Requiem (Grands Ballets)

Requiem du Eifman Ballet de Saint-Pétersbourg | Une trame narrative inégale

[Requiem] : mot qui signifie « Prière de l’Église catholique pour les morts; messe pour un défunt ». C’est sur ce thème funeste que le ballet de Boris Eifman prend ses racines. Composé de deux actes, Requiem est bâti sur deux oeuvres distinctes mais qui finissent par se rejoindre, celle de la poétesse Anna Akhmatova et celle de Mozart. Se rejoindre oui, mais pas complètement. Retour sur un ballet au début haletant, mais à la fin décousue.


Un peu d’histoire

Premièrement créé en 1991 avec comme trame de fond le célèbre Requiem de Mozart par le chorégraphe russe Boris Eifman, ce ballet se voulait être une parabole philosophique sur l’existence humaine et l’exploration de différentes visions de la vie et de la mort. Avec une relecture constante de ses ballets au cours des années, Eifman ne pouvait faire autrement avec celui-ci.

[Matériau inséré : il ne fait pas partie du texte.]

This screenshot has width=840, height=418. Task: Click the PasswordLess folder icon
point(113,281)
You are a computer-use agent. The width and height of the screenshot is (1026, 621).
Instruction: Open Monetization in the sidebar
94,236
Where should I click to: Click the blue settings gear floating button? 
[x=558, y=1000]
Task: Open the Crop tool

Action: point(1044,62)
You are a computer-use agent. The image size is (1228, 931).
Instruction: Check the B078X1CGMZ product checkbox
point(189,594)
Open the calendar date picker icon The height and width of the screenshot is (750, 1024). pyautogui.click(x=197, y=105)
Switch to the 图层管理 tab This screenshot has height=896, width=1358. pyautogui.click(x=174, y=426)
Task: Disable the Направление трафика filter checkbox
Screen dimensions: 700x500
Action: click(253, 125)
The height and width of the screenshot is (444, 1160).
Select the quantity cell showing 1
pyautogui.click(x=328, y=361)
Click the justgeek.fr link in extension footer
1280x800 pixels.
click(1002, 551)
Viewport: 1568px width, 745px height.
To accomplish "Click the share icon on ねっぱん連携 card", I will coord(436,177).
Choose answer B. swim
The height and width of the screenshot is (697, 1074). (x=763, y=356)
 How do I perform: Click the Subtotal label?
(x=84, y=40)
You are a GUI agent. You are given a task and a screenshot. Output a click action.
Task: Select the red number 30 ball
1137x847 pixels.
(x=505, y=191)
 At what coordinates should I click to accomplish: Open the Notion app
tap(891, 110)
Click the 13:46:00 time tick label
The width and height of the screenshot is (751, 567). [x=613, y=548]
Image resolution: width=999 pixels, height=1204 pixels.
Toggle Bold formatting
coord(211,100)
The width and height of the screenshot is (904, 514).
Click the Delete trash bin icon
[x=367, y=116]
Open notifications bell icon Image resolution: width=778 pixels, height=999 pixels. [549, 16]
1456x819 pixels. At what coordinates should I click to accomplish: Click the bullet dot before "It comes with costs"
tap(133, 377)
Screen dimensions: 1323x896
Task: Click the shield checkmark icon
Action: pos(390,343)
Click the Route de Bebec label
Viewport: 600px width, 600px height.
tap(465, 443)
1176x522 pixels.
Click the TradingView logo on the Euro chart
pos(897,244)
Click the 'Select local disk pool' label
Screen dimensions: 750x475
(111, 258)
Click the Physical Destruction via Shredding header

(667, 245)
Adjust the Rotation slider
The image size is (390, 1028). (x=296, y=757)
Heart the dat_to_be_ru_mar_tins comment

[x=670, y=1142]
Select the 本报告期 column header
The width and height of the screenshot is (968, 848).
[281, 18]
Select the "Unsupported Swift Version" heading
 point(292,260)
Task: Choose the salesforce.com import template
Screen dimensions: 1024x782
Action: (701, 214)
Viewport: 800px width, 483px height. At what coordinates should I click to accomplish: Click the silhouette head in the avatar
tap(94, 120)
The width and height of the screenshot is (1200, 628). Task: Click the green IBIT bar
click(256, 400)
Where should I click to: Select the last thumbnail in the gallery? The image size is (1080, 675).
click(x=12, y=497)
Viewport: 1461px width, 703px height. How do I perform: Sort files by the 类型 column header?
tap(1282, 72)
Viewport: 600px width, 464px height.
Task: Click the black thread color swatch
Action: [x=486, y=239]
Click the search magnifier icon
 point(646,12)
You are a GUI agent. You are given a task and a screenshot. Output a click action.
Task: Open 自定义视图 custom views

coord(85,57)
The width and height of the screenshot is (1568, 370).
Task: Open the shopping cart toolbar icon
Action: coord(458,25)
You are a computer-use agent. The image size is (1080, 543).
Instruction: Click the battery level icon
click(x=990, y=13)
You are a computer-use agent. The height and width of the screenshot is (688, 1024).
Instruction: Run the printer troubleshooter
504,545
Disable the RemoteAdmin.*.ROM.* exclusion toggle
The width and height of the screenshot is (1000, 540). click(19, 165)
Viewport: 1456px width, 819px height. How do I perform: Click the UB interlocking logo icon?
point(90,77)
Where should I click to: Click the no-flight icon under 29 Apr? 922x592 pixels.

C’est donc plus de 20 ans après sa création qu’en 2015, le chorégraphe a chamboulé tout son ballet pour y ajouter un acte inspiré d’une oeuvre littéraire importante intitulée Requiem de la poétesse Anna Akhmatova. Son récit, une histoire dramatique et en partie autobiographique antistalinienne, met de l’avant une mère qui attend des nouvelles de son fils devant la prison dans laquelle il a été enfermé.

Le tout sur le Quatuor à cordes no 8 de Chostakovitch, ce deuxième Requiem vient compléter l’ancien et lui donne une dimension encore plus chargée en émotions tout en traitant d’une histoire dure et pas si lointaine d’une Russie communiste.

Acte 1, comme au théâtre

Grandiose, touchant, dérangeant, imposant… voilà tant de qualificatifs pour décrire les nombreux sentiments que l’on a ressenti lors de ce premier acte basé sur l’oeuvre Requiem d’Anna Akhmatova. Véritable incursion dans l’URSS de Staline, tous les éléments étaient mis à contribution pour nous faire sentir la souffrance et la résilience des personnages et en filigrane, du peuple russe.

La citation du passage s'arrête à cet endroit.